Start of Block

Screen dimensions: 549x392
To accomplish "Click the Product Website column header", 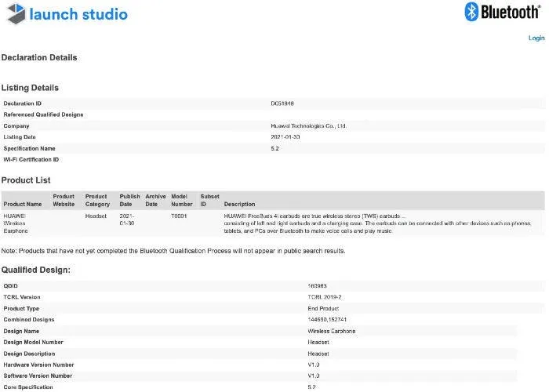I will [64, 200].
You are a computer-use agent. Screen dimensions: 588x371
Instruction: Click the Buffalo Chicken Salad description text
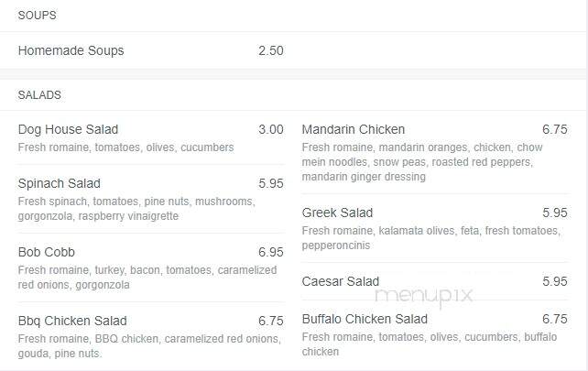tap(430, 344)
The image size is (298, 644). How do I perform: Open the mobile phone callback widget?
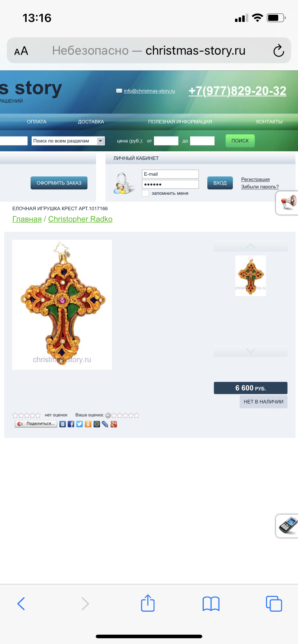point(287,526)
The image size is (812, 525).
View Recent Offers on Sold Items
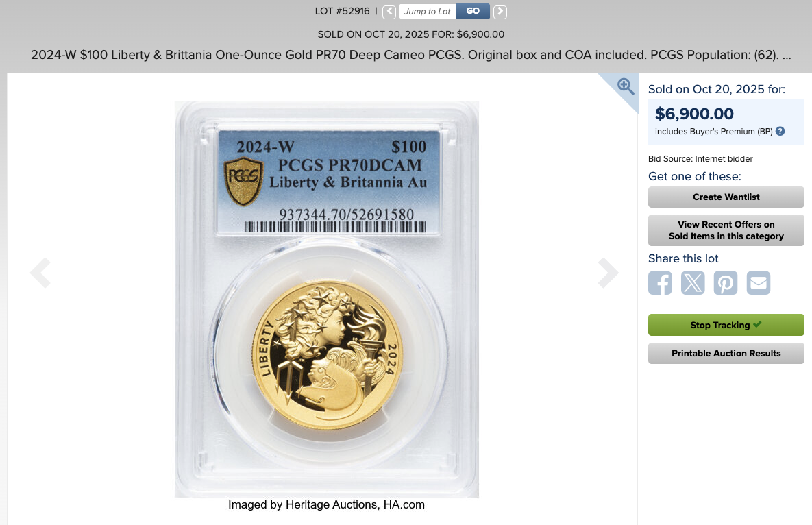coord(726,230)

End of Block

Please state how many lines in the entries above include the word "Screen", giving only the number.

2